● TASKS TO CARRY OUT
a. From the post on swapping arrays, copy the stretch from "Regarding the original" through "call move_alloc(from=phiprime, to=phi)".
b. According to the post on swapping arrays, what is the problem with using pointer arrays instead of allocatable arrays for the swap?

● DOCUMENT SEGMENT
○ ○ ○ ○ ○ ○ ○
Regarding the original question, the big thing I noticed was already mentioned, namely that you are looping through rows of arrays rather than columns.
The C swap() function looks odd. Why is swp[101][101] an array? Shouldn’t that be just a local scalar value? The same holds for the fortran version, why is temp(M,M) used to swap the two arrays, why not just swap them with a scalar temporary variable? Or, here is another idea. You could have three allocatable arrays, temp(:,:), phi(:,:), and phiprime(:,:). The swap operation can then be done as
call move_alloc(from=phi, to=temp)
call move_alloc(from=phiprime, to=phi)
call move_alloc(from=temp, to=phiprime)
This requires no actual data movement at all, and only two of the arrays are actually allocated at any moment in time. Is that what you are calling an unholy trick? This is fairly clear and is a normal thing in fortran. You should NOT do this instead with pointer arrays. Pointer arrays would prevent the compiler from optimizing the loops.
○ ○ ○ ○ ○ ○ ○
● DATA ENTRIES
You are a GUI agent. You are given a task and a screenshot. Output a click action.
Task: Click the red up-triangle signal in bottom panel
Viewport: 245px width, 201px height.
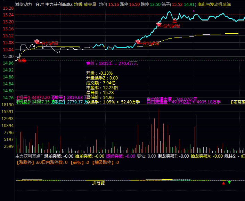[x=223, y=183]
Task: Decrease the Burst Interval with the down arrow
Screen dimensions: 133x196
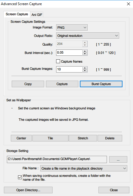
○ ○ ○ ○ ○ ○ ○
● RESPONSES PER TASK
a.
Regarding the original question, the big thing I noticed was already mentioned, namely that you are looping through rows of arrays rather than columns.
The C swap() function looks odd. Why is swp[101][101] an array? Shouldn’t that be just a local scalar value? The same holds for the fortran version, why is temp(M,M) used to swap the two arrays, why not just swap them with a scalar temporary variable? Or, here is another idea. You could have three allocatable arrays, temp(:,:), phi(:,:), and phiprime(:,:). The swap operation can then be done as
call move_alloc(from=phi, to=temp)
call move_alloc(from=phiprime, to=phi)

b. Pointer arrays would prevent the compiler from optimizing the loops.